Towards the end Radin talks about a new device consisting of 32 channels of "quantum noise", in which, rather than the approach used in previous micro-PK work and the Global Consciousness Project, the raw noise is recorded rather than being transformed into a stream of bits. This allows the calculation of autocorrelations for each channel (correlations based on different points in time) and mutual information (correlations between the different channels). The records apparently showed anomalous behaviour at around the time when the result of the 2016 US presidential election was announced.

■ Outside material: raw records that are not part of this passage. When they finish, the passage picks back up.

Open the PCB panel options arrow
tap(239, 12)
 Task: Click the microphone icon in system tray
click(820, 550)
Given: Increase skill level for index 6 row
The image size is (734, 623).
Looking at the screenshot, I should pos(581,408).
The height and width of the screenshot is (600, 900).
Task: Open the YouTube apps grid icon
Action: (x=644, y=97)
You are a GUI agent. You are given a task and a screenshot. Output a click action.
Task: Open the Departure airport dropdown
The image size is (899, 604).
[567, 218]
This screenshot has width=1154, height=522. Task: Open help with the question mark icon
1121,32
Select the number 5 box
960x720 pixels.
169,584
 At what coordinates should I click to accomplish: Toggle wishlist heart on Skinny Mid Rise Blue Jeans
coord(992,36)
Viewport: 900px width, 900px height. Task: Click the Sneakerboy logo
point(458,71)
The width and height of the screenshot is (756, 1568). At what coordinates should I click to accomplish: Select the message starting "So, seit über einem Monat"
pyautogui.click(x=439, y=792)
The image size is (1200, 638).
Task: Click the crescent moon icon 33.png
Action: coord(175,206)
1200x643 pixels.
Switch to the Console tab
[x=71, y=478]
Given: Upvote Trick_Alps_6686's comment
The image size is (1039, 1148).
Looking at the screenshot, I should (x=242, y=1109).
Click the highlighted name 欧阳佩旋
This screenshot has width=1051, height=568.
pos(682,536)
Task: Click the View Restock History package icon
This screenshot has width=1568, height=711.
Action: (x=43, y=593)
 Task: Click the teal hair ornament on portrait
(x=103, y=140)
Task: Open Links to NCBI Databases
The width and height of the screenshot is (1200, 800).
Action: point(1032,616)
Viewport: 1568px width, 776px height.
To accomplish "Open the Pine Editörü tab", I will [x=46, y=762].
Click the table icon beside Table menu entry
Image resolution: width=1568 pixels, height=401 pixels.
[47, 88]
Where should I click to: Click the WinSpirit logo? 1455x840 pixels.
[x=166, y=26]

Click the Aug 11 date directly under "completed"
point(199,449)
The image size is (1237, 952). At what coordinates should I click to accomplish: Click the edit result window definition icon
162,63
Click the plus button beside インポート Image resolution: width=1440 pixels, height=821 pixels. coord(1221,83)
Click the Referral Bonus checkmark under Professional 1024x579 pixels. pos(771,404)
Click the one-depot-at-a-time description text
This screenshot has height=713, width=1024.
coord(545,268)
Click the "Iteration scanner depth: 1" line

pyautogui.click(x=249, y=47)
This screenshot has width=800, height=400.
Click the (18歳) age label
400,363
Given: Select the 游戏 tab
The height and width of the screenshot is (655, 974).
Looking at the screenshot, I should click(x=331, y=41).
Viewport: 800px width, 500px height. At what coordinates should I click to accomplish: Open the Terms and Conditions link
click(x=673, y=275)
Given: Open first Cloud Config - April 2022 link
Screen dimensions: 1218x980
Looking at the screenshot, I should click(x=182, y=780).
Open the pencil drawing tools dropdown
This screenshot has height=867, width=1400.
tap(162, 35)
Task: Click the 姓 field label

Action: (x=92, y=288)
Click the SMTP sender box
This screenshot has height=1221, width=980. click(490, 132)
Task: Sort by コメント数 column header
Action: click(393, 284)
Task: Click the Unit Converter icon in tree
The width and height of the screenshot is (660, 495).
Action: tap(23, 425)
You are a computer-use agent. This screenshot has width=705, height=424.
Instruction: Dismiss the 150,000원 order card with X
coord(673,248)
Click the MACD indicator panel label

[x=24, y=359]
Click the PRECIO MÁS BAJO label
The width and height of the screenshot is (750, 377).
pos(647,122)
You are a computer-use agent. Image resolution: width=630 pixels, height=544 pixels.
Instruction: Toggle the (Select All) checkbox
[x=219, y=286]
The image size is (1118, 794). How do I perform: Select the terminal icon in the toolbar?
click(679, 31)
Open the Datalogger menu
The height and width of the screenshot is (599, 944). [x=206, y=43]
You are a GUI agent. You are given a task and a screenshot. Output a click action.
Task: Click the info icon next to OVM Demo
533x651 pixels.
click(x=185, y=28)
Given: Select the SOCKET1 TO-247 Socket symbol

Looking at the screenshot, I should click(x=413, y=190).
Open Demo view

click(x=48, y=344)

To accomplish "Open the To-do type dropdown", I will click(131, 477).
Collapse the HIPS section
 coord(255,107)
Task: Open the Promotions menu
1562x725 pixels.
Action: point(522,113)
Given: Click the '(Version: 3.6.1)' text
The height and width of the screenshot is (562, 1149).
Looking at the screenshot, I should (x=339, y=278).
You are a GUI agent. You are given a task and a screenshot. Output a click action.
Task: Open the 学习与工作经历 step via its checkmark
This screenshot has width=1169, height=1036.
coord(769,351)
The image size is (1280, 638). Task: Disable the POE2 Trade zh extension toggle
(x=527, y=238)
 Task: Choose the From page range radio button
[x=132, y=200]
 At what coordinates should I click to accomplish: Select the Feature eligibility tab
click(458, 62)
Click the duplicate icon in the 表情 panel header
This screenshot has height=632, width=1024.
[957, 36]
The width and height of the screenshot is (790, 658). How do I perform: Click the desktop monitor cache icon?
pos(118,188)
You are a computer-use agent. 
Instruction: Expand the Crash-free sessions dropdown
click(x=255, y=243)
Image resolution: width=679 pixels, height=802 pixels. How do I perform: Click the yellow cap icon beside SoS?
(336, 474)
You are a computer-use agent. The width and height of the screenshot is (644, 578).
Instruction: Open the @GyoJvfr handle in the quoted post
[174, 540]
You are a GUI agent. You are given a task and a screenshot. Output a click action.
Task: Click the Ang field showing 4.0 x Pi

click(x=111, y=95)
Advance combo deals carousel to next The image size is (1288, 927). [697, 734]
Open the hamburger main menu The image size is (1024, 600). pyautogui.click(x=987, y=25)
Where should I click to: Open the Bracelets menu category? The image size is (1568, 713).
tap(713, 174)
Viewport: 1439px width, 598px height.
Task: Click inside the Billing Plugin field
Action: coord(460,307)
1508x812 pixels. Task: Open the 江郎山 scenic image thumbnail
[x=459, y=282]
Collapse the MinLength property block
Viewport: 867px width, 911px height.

There's more about this in another interview with Radin on a blog called alpha411 (at about 36 minutes):
http://alpha411.blogspot.com/2018/04/par...erica.html
Radin explains that the motivation behind recording the raw noise (every millisecond), rather than a bitstream derived from it, is to avoid applying XOR processing. XOR processing eliminates any bias in the raw signal, and therefore throws away any effect on the relative proportions of 0s and 1s in the bitstream, making it difficult to work out what is causing any anomalous behaviour that's observed. Radin says here that the p values obtained from the presidential election were stupendous - equating to odds of 226 million to 1 for autocorrelation and 81 thousand to one for mutual information.
Of course, taken at face value, this would represent some of the strongest evidence for an anomalous effect ever obtained. For example, it would be far more significant than single events in the Global Consciousness Project. However, it's not clear from these interviews to what extent (if any) the statistical tests were pre-planned. I'd have thought the obvious thing would be to do a series of pre-planned trials using the new hardware, along the lines of the GCP formal hypothesis series. (Though if these levels of statistical significance were reproduced, only a handful of trials would be required.)
Instead, Radin gives the impression that rather than following up this remarkable result, he has embarked on
a big project involving the analysis of sentiment in tweets to try to predict shootings in the USA. I find that very difficult to understand.